Louis Guilloux, toujours révolté

Étudiant en Lettres, Yannick Pelletier entreprend, à l’aube des années 1970, de consacrer sa thèse de doctorat au romancier Louis Guilloux, comme lui Briochin.

L’écrivain, désormais septuagénaire, reçoit aimablement la requête du jeune homme qui désire le rencontrer : « Croyez bien que je suis tout prêt à répondre vos questions. Nous prendrons tout notre temps. Il n’en demeure pas moins circonspect au sujet des travaux universitaires consacres aux livres : « Une œuvre n’a besoin de rien de plus que d’être là. » Ces fondements étant posés, les deux passionnés peuvent débattre à loisir des tours et détours de la littérature.

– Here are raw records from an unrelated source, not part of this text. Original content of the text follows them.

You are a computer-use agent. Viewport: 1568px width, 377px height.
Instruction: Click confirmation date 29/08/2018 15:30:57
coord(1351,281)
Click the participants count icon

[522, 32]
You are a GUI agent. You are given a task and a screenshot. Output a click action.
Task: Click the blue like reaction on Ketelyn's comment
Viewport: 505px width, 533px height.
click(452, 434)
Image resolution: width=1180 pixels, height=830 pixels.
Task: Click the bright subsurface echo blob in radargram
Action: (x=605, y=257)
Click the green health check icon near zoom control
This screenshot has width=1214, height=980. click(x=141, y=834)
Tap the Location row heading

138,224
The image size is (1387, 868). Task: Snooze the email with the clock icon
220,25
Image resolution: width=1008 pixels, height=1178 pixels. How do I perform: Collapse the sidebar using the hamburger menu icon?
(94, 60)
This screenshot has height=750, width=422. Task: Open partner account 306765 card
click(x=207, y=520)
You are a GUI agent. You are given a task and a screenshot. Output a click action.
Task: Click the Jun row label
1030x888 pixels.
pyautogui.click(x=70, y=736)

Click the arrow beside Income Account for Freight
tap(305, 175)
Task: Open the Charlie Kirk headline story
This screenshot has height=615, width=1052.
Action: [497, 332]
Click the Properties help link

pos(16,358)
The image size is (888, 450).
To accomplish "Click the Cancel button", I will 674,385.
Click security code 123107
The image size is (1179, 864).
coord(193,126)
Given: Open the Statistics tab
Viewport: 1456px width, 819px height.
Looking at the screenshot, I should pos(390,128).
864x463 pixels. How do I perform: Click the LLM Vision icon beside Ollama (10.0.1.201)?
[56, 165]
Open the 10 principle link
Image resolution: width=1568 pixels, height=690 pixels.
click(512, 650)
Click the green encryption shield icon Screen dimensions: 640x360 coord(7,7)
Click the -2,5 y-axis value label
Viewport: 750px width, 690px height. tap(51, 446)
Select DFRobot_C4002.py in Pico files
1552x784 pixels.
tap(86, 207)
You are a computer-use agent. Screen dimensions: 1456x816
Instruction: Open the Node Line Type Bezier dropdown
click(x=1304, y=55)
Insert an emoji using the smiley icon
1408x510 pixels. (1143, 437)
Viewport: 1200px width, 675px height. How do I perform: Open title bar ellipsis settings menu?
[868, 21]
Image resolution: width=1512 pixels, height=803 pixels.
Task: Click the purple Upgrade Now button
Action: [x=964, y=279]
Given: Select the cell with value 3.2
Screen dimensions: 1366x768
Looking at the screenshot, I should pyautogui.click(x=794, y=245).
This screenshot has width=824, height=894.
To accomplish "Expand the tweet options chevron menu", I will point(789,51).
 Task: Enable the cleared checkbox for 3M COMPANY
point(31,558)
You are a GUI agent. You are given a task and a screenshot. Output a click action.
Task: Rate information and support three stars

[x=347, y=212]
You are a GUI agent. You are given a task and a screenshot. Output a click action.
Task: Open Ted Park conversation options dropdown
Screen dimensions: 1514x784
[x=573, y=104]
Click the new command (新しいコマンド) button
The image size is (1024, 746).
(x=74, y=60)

Belle occasion pour l’auteur du Sang Noir de mettre en pièces la doctrine popularisée par Jean-Paul Sartre de l’obligation morale pour l’écrivain d’être engagé. « On s’engage dans l’armée, on s’engage dans des trucs de ce genre ». Mais la pensée, elle, « est toujours dégagée, pas engagée ». Un beau cahier de photographies de Louis Guilloux réalisé par Danièle Pelletier vient compléter ce livre d’hommage à l’éternel révolté.